Ahora, cuando Santa Cruz demanda un referéndum para la autonomía surge otra vez
esa 'susceptibilidad' y el argumento de intereses oligarcas y petroleros; genera
el dilema del huevo o la gallina, ¿qué es primero: autonomía o constituyente, o
viceversa?
¿Deben ser los asambleístas los que decidan respecto a la incorporación de las
autonomías en la nueva Constitución? (Constituyente) o, es el pueblo el que a
través de un referéndum vinculante dé el mandato a los asambleístas para
incorporar el modelo autonómico en nuestra próxima Constitución? (referéndum).
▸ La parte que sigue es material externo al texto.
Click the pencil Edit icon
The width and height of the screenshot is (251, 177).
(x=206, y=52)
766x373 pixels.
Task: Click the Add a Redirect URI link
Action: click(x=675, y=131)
Los asambleístas serán representantes electos de partidos y agrupaciones, y no
hay que olvidar que el sistema representativo estuvo a punto de colapsar con la
debacle de los partidos políticos. Menos mal que desde el Parlamento, en un acto
de reconocimiento y lectura cabal de los cambios urgentes, se le dio al pueblo
la institución del referéndum, quedando establecido que 'el pueblo delibera y
gobierna' y que este privilegio nunca más sería exclusivo de sus representantes.
Por ello es que resulta contradictoria la posición actual de algunos sectores y
partidos con representación parlamentaria que se oponen a un referéndum que en
la Constitución no está condicionado a una constituyente previa.
¿Qué si las autonomías dividirán al país? Si seguimos alimentando de manera tan
irresponsable los racismos, la xenofobia, el exceso del radicalismo (que no es
lo mismo que revolución) y el tráfico de poder para el beneficio de unos cuantos
infaltables avivatos 'cuello blanco' de turno que se disfrazan de pueblo para
seguir medrando; las autonomías serán tan peligrosas como la nueva Constitución
y lo que inventemos.
Y es que 'el hábito no hace al monje'. No basta con repetir (para no quedar de 'anti-cruceño')
'autonomía, autonomía!'. O 'Constituyente, Constituyente!' (para no quedar de
antipopular occidental). Hay que entender que éste es un momento de cambios
difíciles y profundos que deben ser entendidos, comprendidos y canalizados con
un patriotismo (que no es lo mismo que patrioterismo) extraordinario,
responsable, cauteloso y oportuno.
Autonomía sin unidad nacional inquebrantable no es viable ni aceptable y resulta
condenable desde todo punto de vista. Pero el derecho a la libre determinación
de los pueblos debe ser respetado en todos los rincones del planeta y por ende
en Bolivia. Ahora, aunque digan que no, los parlamentarios tenemos la palabra.